**Exercise requirements**
Please rewrite the items from the line with "You are a GUI" up to and including the line with "click(x=905, y=570)", replacing "GUI agent" with "interface agent" and keeping everything else the same. Give back only those lines.

:: Excerpted records ::

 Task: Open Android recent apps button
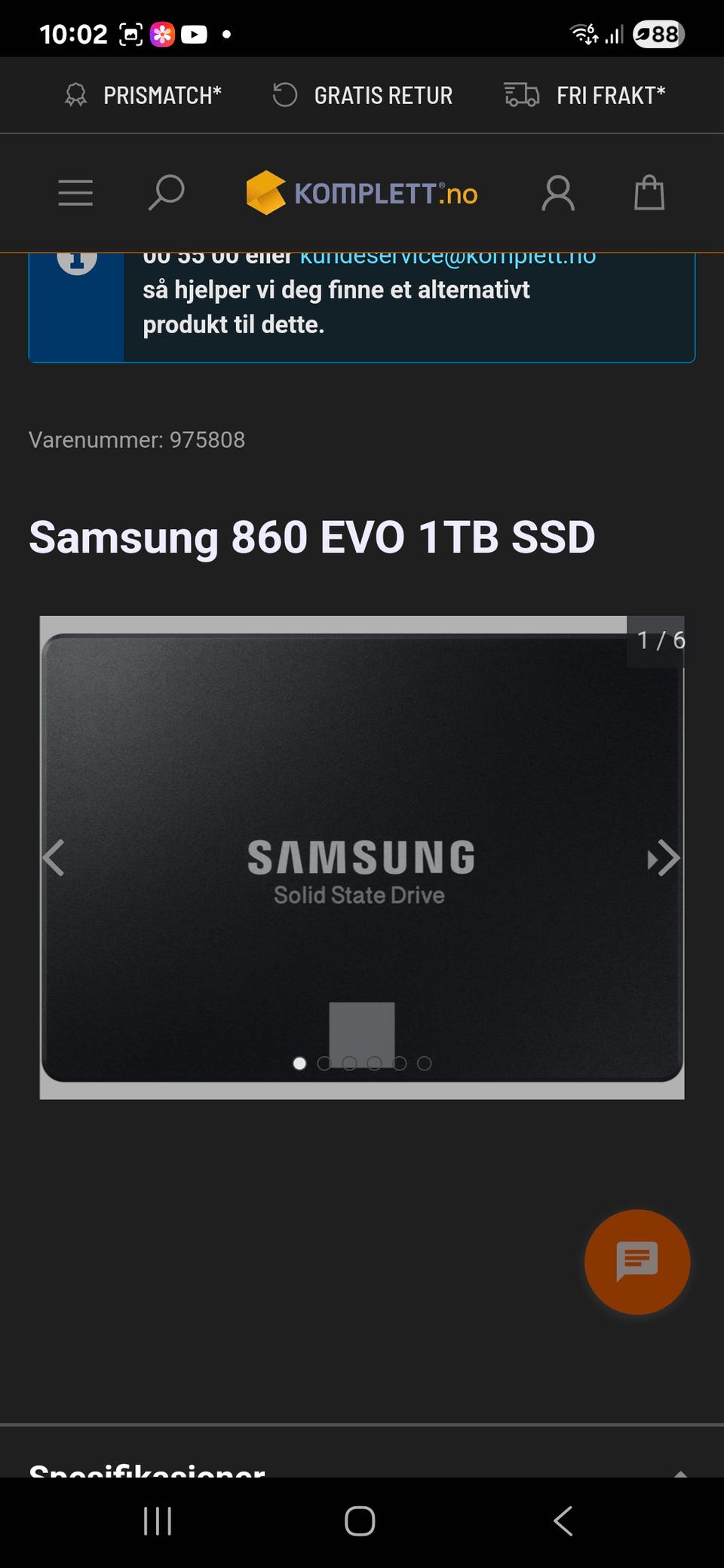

:::
:: Excerpted records ::

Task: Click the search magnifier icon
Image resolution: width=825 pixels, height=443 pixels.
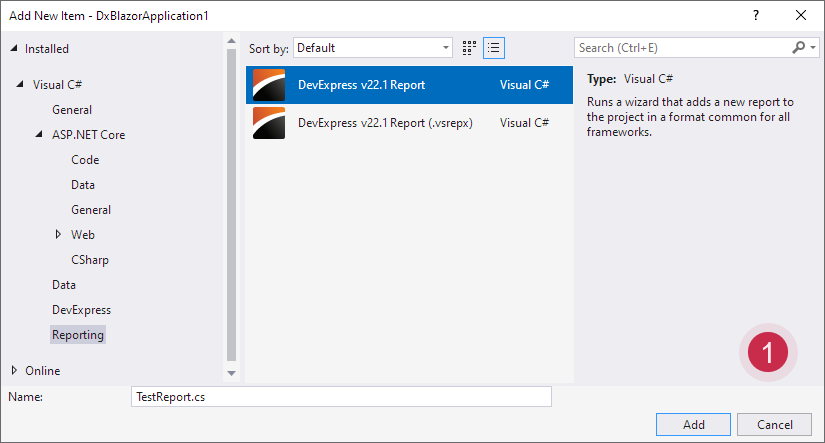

:::
:: Excerpted records ::

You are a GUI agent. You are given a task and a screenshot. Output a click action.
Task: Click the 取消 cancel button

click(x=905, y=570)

:::

**Correct output**
You are a interface agent. You are given a task and a screenshot. Output a click action.
Task: Click the 取消 cancel button

click(x=905, y=570)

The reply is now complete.